Ваня схватил чемоданчик и побежал к ребятам, новость касалась их напрямую. О, как хотелось им успеть повоевать с подлым врагом до того, как он будет разбит победоносной Красной Армией, которая, как всем известно, является самой сильной — от тайги до британских морей. Кто-то предложил подать рапорта о направлении на фронт, и они принялись за их составление. А когда написали и стали ждать ответа, вспомнили о боеприпасах в виде трех бутылок портвейна. Теперь сам бог велел выпить за скорую победу!
Так в этот день 22 июня началось их возмужание — с рапортов о немедленной отправке на войну.

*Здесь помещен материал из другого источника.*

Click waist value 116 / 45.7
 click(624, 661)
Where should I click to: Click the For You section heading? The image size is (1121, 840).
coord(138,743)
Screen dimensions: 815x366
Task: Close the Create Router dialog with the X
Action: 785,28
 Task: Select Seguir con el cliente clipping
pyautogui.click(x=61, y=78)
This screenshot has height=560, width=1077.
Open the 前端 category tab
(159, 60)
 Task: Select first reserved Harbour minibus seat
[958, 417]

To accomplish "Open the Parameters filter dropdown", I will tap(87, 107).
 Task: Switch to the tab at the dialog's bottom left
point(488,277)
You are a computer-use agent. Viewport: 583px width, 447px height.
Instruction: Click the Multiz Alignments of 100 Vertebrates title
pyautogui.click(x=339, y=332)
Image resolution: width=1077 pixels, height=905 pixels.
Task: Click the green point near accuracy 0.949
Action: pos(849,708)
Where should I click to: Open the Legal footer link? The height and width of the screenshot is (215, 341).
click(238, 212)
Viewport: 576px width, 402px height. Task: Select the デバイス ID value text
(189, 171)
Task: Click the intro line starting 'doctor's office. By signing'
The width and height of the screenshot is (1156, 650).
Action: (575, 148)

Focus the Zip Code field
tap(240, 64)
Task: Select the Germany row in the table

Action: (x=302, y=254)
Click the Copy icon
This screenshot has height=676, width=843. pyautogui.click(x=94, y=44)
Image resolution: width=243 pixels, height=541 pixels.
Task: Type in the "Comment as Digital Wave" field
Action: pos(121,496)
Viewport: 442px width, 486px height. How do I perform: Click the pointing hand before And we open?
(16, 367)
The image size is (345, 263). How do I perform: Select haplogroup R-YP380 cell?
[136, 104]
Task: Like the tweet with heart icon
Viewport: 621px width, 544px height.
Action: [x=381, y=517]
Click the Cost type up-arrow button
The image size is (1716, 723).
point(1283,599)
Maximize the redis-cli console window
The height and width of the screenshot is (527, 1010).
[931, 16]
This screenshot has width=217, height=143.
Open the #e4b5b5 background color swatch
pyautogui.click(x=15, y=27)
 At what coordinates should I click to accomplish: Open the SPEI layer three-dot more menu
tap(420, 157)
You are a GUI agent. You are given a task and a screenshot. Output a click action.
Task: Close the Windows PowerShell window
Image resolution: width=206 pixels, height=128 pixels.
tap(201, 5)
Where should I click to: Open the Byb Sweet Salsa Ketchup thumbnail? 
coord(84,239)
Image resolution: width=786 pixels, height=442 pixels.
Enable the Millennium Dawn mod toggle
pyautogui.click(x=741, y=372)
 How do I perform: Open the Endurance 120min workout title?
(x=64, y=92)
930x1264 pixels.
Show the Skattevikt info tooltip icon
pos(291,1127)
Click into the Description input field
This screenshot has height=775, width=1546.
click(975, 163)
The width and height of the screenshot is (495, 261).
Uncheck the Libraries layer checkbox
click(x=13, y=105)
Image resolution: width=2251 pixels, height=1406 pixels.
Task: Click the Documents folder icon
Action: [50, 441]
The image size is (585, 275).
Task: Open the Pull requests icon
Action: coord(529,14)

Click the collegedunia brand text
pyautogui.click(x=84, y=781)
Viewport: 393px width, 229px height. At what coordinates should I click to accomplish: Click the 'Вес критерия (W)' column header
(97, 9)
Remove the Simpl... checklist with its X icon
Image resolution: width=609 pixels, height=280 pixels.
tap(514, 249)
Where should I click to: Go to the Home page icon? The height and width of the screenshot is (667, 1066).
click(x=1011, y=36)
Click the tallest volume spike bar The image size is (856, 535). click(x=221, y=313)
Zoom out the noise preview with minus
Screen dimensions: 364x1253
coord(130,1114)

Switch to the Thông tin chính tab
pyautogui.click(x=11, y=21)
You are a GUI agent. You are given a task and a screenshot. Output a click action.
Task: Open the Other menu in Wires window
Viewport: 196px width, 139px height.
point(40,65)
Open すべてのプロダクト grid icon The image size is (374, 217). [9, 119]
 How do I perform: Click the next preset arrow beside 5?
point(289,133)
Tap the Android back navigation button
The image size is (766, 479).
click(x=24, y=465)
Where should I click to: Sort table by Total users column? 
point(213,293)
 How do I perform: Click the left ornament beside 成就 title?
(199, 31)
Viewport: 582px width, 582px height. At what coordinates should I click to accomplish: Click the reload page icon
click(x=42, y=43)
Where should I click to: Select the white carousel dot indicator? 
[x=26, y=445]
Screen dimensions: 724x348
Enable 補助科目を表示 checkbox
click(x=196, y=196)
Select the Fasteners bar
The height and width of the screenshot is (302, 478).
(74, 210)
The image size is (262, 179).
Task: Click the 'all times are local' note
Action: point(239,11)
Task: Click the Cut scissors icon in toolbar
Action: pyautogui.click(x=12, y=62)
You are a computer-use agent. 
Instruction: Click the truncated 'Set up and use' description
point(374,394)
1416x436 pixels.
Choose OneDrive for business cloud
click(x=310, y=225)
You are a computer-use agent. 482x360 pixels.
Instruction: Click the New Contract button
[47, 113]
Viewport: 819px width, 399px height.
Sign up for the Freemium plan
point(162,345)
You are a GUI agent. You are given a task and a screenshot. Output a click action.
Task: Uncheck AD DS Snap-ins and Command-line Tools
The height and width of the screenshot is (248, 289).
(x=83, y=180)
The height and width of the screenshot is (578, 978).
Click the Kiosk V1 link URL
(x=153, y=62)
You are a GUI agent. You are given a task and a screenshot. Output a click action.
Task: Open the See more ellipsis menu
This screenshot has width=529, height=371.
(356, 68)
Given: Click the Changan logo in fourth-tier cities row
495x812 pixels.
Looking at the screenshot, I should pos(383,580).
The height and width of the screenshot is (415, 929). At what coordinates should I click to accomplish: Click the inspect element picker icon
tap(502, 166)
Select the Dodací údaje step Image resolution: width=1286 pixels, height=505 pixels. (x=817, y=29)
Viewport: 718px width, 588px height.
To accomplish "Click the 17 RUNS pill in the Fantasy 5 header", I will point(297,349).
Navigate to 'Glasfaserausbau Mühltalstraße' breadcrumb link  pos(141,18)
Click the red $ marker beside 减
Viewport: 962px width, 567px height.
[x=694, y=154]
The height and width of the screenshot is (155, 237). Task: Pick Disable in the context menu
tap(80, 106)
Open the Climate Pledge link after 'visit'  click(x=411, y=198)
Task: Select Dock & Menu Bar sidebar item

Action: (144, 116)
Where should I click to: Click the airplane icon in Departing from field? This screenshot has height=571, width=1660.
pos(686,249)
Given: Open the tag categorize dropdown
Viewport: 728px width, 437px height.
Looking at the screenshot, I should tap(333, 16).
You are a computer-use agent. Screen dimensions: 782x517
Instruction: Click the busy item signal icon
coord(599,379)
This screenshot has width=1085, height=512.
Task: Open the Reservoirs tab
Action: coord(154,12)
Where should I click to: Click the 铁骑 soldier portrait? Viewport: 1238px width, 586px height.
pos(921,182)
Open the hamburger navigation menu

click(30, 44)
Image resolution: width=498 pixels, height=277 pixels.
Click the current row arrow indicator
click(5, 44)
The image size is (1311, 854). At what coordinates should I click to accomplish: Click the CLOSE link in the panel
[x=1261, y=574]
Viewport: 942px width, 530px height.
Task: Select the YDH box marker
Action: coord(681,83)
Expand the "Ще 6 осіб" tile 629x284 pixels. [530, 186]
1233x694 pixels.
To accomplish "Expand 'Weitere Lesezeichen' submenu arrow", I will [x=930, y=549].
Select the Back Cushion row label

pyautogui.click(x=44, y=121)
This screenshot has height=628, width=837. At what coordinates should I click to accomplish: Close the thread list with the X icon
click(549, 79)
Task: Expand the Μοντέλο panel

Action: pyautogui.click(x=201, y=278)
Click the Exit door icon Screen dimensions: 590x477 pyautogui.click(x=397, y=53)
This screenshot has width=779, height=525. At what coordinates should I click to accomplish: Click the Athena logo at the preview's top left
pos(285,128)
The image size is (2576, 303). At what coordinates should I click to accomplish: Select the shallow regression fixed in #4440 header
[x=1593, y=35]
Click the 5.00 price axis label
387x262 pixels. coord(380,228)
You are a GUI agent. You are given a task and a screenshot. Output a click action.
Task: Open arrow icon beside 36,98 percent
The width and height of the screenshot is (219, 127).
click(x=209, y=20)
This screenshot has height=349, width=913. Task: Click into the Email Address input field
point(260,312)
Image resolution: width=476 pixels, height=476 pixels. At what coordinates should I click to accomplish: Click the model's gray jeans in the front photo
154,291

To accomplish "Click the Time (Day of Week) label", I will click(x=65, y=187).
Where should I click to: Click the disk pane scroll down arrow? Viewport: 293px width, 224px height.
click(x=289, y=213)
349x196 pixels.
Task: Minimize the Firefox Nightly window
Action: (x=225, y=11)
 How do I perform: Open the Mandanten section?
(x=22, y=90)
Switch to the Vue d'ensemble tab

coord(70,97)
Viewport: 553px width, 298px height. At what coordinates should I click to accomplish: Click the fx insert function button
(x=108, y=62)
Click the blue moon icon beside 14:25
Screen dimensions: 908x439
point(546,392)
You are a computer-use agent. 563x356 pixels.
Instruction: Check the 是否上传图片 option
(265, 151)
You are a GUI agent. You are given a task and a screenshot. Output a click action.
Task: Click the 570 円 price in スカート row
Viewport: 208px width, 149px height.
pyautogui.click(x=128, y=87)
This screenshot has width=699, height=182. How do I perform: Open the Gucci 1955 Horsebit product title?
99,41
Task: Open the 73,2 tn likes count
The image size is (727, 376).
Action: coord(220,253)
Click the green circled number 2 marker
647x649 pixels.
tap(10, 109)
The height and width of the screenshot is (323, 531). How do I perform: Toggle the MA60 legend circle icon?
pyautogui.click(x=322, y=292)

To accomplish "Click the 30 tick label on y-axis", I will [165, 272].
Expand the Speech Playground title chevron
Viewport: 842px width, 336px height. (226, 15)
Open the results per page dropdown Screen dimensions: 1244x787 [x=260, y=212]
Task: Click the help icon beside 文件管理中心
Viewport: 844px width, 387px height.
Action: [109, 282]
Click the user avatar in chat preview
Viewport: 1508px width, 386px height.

Обычно за сдачей экзаменов на аттестат зрелости следовали лагерные сборы, затем отпуск, после которого бывшие школьники должны были разъехаться по училищам. Как будет теперь, никто не ведал, в одном лишь были уверены твердо: об отпуске нужно забыть. На лагерные сборы их все же повезли, но на этот раз проходили они не так, как всегда.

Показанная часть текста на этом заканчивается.